Temporal Difference waits for only one interaction (one step) \(S_{t+1}\)​ to form a TD target and update \(V(S_t)\) using \(R_{t+1}\) and \(\gamma∗V(S_{t+1})\).

The idea with TD is to update the \(V(S_t)\) at each step.

But because we didn’t experience an entire episode, we don’t have \(Gt\)​ (expected return). Instead, we estimate \(G_t\) by adding \(R_{t+1}\)​ and the discounted value of the next state.

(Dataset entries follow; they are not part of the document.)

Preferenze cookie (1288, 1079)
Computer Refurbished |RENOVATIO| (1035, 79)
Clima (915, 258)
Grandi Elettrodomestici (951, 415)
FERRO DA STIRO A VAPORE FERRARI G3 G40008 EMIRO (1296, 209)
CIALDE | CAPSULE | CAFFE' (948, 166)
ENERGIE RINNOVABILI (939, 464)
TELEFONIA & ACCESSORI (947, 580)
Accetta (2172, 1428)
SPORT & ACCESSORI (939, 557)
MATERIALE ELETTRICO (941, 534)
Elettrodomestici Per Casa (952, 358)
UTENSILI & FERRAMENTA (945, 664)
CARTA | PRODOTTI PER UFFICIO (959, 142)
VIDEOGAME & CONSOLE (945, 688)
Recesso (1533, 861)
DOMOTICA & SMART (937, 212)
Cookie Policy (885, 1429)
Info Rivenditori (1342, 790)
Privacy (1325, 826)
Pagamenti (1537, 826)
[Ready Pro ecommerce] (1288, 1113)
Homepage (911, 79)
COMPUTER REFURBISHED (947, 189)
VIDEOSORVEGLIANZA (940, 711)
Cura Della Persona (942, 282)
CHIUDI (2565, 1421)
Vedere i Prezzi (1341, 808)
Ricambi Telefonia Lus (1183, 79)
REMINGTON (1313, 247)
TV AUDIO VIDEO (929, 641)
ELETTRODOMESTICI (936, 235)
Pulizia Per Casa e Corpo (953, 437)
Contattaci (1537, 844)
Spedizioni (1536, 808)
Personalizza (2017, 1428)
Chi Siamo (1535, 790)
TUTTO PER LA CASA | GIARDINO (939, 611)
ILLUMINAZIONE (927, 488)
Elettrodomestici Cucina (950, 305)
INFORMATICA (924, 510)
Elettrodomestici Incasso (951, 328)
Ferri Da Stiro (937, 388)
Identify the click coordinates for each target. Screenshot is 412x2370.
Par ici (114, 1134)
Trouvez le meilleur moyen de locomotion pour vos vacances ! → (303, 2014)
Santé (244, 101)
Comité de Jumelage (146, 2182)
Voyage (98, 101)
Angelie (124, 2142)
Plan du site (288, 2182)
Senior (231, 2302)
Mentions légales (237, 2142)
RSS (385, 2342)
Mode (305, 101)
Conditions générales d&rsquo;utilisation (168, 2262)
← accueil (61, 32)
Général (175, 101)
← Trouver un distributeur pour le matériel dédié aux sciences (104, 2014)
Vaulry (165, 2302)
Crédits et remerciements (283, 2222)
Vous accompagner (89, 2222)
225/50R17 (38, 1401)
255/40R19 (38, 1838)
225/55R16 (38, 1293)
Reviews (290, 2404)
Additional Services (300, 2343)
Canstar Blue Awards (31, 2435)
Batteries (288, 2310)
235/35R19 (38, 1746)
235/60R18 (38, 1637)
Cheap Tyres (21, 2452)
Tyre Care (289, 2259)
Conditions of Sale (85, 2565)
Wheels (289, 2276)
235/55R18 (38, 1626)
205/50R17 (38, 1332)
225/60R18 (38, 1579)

This is called bootstrapping. It’s called this because TD bases its update part on an existing estimate \(V(S_{t+1})\) and not a complete sample \(G_t\)​. TD approach

Example


TD example

  • We just started to train our value function, so it returns 0 value for each state.
  • Our learning rate (lr) is 0.1, and our discount rate is 1 (no discount).
  • Our mouse explore the environment and take a random action: going to the left
  • It gets a reward \(R_{t+1}=1\) since it eats a piece of cheese
  • We can now update \(V(S_0)\):
  • New \(V(S_0)=V(S_0)+lr∗(R_1+\gamma∗V(S_1)−V(S_0))=0+0.1∗(1+1∗0–0)=0.1\)
  • So we just updated our value function for State 0. Now we continue to interact with this environment with our updated value function.